• SUPPLIED ENTRIES:
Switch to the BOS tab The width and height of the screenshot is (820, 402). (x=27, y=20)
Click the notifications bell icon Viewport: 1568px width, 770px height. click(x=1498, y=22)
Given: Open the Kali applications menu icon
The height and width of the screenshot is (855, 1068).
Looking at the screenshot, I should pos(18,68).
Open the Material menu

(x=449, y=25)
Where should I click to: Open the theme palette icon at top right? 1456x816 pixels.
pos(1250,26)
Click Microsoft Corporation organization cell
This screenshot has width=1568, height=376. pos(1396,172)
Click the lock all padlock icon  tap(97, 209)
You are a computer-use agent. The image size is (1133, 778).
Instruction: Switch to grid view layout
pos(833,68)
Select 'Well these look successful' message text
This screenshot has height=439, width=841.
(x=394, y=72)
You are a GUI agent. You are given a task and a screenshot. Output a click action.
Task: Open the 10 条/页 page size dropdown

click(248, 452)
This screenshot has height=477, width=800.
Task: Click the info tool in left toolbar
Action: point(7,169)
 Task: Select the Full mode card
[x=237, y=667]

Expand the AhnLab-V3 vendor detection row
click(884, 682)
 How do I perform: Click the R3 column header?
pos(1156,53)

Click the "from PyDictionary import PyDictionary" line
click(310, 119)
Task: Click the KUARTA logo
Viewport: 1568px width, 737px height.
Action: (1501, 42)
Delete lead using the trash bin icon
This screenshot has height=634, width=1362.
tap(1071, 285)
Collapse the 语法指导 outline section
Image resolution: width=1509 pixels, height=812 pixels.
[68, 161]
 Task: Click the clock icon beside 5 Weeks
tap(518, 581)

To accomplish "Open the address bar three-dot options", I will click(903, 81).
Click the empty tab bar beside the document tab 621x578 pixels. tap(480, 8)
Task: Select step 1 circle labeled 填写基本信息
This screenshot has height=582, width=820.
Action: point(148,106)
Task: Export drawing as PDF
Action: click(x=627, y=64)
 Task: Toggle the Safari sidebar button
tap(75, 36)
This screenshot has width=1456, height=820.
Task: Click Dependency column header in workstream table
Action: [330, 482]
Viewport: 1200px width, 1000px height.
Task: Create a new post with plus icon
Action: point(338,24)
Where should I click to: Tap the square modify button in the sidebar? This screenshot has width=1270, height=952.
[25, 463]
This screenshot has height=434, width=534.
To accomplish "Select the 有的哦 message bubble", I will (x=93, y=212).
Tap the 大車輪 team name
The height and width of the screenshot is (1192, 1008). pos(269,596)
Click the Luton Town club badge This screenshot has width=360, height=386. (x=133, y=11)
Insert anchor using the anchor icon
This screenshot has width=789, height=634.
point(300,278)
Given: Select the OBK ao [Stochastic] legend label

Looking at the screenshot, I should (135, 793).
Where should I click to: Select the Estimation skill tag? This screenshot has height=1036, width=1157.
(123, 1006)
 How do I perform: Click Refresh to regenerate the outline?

• WHAT YOU ARE ASKED TO DO: Please pull out each line of the records above that contains the string "column", copying those lines unchanged.

• OUTPUT OF THE TASK:
 How do I perform: Click the R3 column header?
Task: Click Dependency column header in workstream table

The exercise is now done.